**DATA SUPPLIED:**

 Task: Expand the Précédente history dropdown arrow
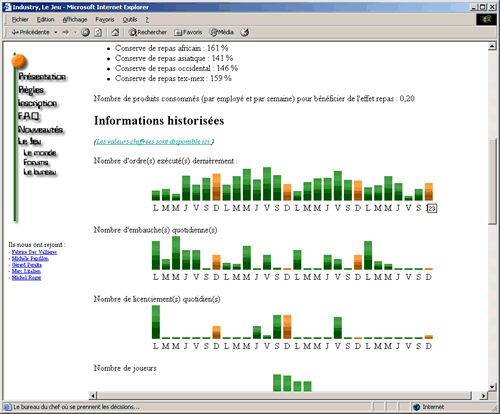point(56,32)
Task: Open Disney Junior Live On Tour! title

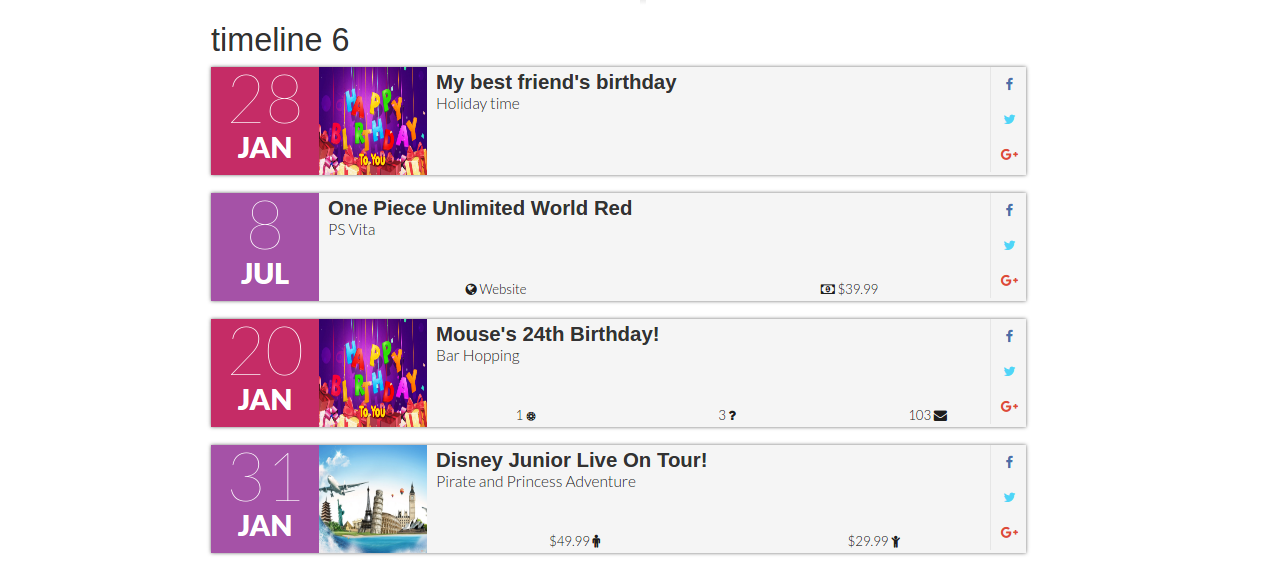Action: click(572, 460)
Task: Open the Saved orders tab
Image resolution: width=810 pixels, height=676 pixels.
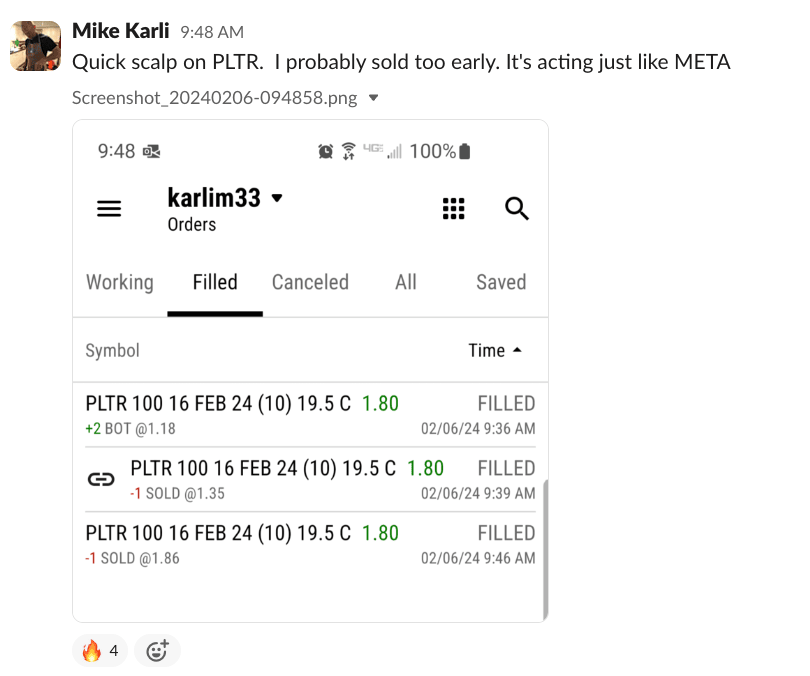Action: 501,282
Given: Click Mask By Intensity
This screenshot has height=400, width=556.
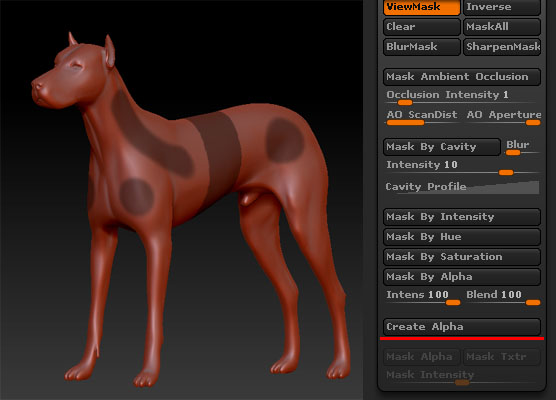Looking at the screenshot, I should (x=462, y=217).
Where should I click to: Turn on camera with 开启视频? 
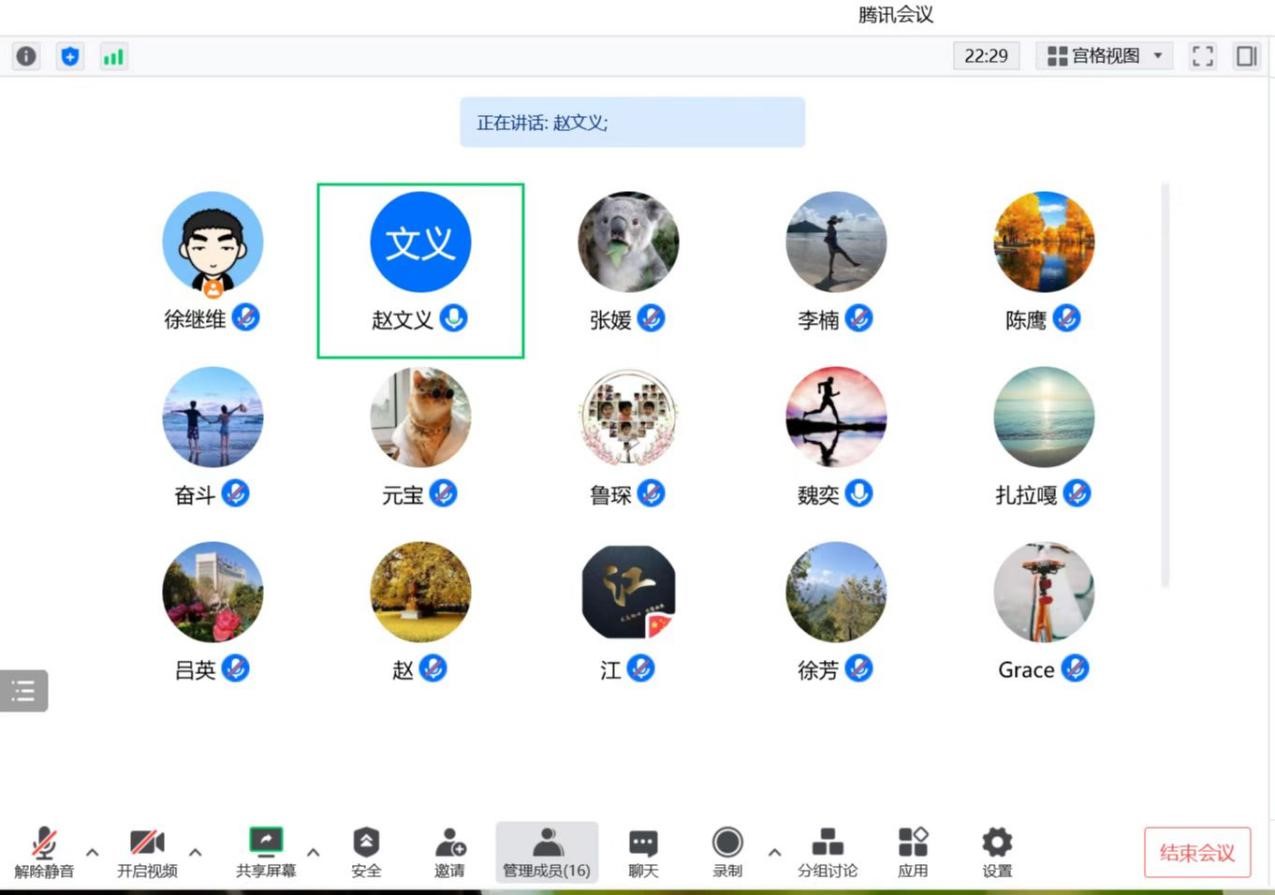point(147,852)
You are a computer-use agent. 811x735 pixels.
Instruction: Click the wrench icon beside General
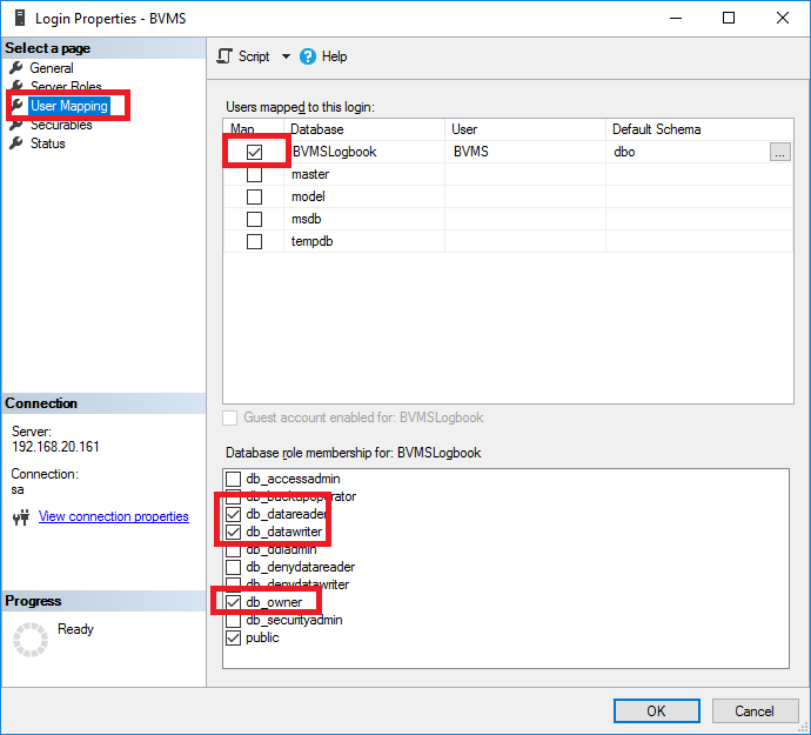tap(16, 68)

**THE PROBLEM:**
Pictures are to be excluded; the records themselves are to be reproduced exactly.

**EXERCISE RESPONSE:**
 Task: Expand the Précédente history dropdown arrow
point(56,32)
Task: Open Disney Junior Live On Tour! title

Action: click(572, 460)
Task: Open the Saved orders tab
Image resolution: width=810 pixels, height=676 pixels.
Action: 501,282
Given: Click Mask By Intensity
This screenshot has height=400, width=556.
Looking at the screenshot, I should (x=462, y=217).
Where should I click to: Turn on camera with 开启视频? 
point(147,852)
You are a computer-use agent. 811x735 pixels.
Instruction: Click the wrench icon beside General
tap(16, 68)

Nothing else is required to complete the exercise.